1. BENDICIONES Y TEMOR DE DIOS 

      Miqueas concluye su libro profético aportando esperanza y consuelo para un pueblo que pronto será objeto del juicio justo de Dios. Israel va a ser conquistado e invadido por los asirios, y estos, reconocidos por su barbarie y su salvajismo, harán que todos sus habitantes sean o pasados a filo de espada, o deportados a tierras extrañas. Se acerca inminente el día terrible del castigo disciplinario del Señor, aunque como ya vimos en este mismo capítulo de Miqueas, Dios ya está preparando el momento de la historia adecuado en el que Israel vuelva a su hogar y consiga recuperar su lugar en el orden mundial bajo su protección y guía. Con la idea de que Israel haya aprendido la lección sobre las nefastas consecuencias que se derivan de la rebeldía, idolatría y desobediencia a Dios, un nuevo amanecer asoma en el horizonte: “Apacienta a tu pueblo con tu cayado, al rebaño de tu heredad que mora solo en la montaña, en campo fértil; que sean apacentados en Basán y Galaad, como en el tiempo pasado. Como en los días en que saliste de Egipto, yo les mostraré maravillas. Las naciones lo verán y se avergonzarán de todo su poderío; se pondrán la mano sobre la boca y ensordecerán sus oídos. Lamerán el polvo como la culebra, como las serpientes de la tierra; temblarán en sus encierros, se volverán amedrentados ante Jehová, nuestro Dios, y temerán ante ti.” (vv. 14-17) 

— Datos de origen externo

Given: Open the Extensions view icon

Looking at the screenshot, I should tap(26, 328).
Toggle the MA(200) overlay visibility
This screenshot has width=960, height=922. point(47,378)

      Dos acontecimientos ocurrirán cuando Israel sea liberado del dominio aplastante de sus conquistadores: la bendición y dirección de Dios sobre su pueblo restaurado, y la vindicación y juicio de aquellas naciones que, o se burlaron de la miseria de Israel, o se cebaron en su desdicha de forma inmisericorde. Dios es comparado por el profeta con un pastor, imagen recurrente a lo largo de las Escrituras que nos sugiere a un Dios que se preocupa por su remanente, por su rebaño, que lo cuida con esmero y cariño, que conoce a cada una de sus ovejas por su nombre particular, que lo lleva a pastos verdes y suculentos para alimentarlo, y que, si llega a ser necesario, lo disciplina para reconducir cualquier desvío o descarrilamiento.  

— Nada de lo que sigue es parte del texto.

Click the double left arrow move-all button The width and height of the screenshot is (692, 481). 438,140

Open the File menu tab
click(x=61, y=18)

      El cayado, esa vara de unos dos metros de longitud, acabada en gancho en uno de sus extremos, es el vivo símbolo de un pastor que defiende a sus ovejas de las fieras rapaces, que rescata a las que caen en hoyos u hondonadas, y que reconduce a las que se desmandan y despistan con sus golpecitos. Las bendiciones de Dios son evidenciadas por la referencia a la montaña, a los pastos que crecen en tierras fértiles, a las praderas ricas en vegetación que se hallan en dos lugares bien conocidos por su espectacular riqueza en herbazales, como eran Basán, al este del Mar de Galilea, y Galaad, territorio que abarcaba desde el extremo sur del mar de Galilea hasta el extremo norte del mar Muerto. 

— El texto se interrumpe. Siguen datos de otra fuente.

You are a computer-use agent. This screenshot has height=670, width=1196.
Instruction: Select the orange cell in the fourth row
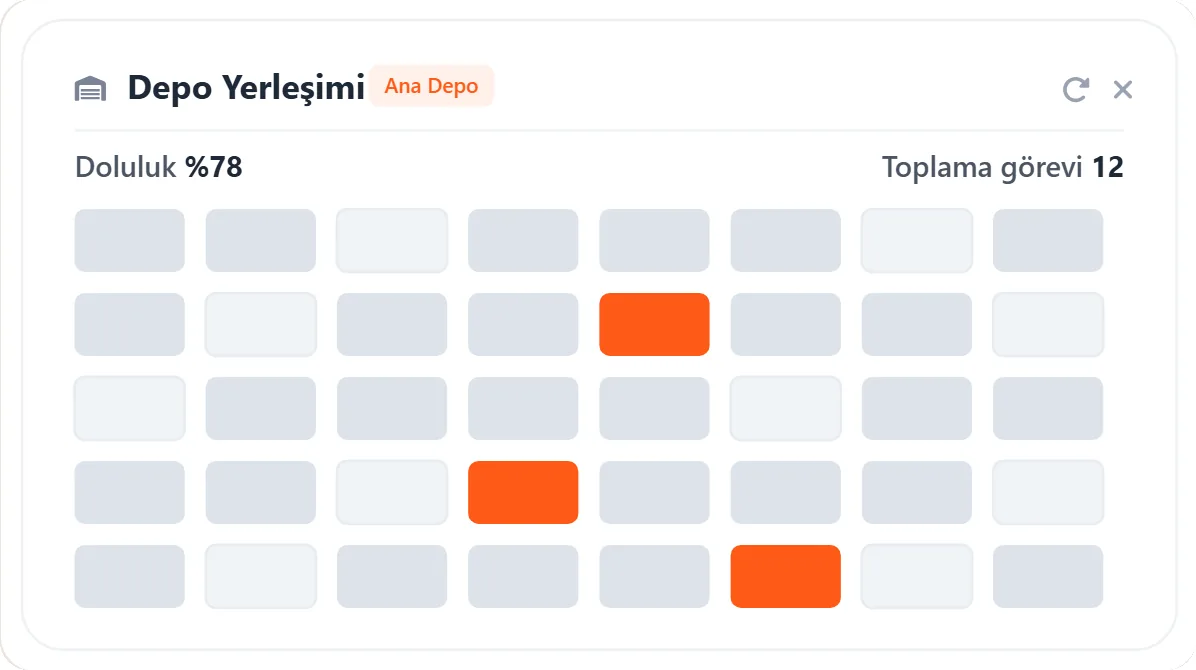(523, 492)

      Miqueas recuerda que las bendiciones increíbles de Dios nunca faltaron a Israel en ningún momento, y que si estas menguaron o desaparecieron fue por causa directa de su adulterio espiritual y de su hipocresía religiosa. Dios hizo varios pactos con Israel a lo largo de su historia, y siempre cumplió fielmente con sus promesas de prosperidad y shalom. El problema es que en el momento en el que Miqueas transmite estos oráculos divinos, Israel había quebrantado ese pacto teniendo que asumir las penalizaciones que conlleva haberlo hecho. Para dar muestra de la compasión, amor y gracia que el Señor ha ido derramando a lo largo de la historia del pueblo de Israel, Miqueas trae a la memoria las magníficas y asombrosas obras que Dios hizo tras haberlo sacado de casa de esclavitud en tierras egipcias. No tenemos más que leer e investigar en el Pentateuco para encontrar mil y una maneras en las que Dios socorrió, proveyó, defendió a su nación apartada. Las plagas, la división del Mar Rojo en dos, el maná del desierto, el agua de la peña, las codornices, o las victorias sobre naciones que pretendían obstaculizar el camino de Israel hacia la Tierra Prometida, son solo unas muestras del ingente caudal de portentos y milagros que Dios realizó en medio de sus escogidos. Pues todo esto, dice Miqueas, volverá a repetirse de nuevo cuando Israel sea restablecido en su comunión con Dios tras un tiempo de disciplina y corrección. 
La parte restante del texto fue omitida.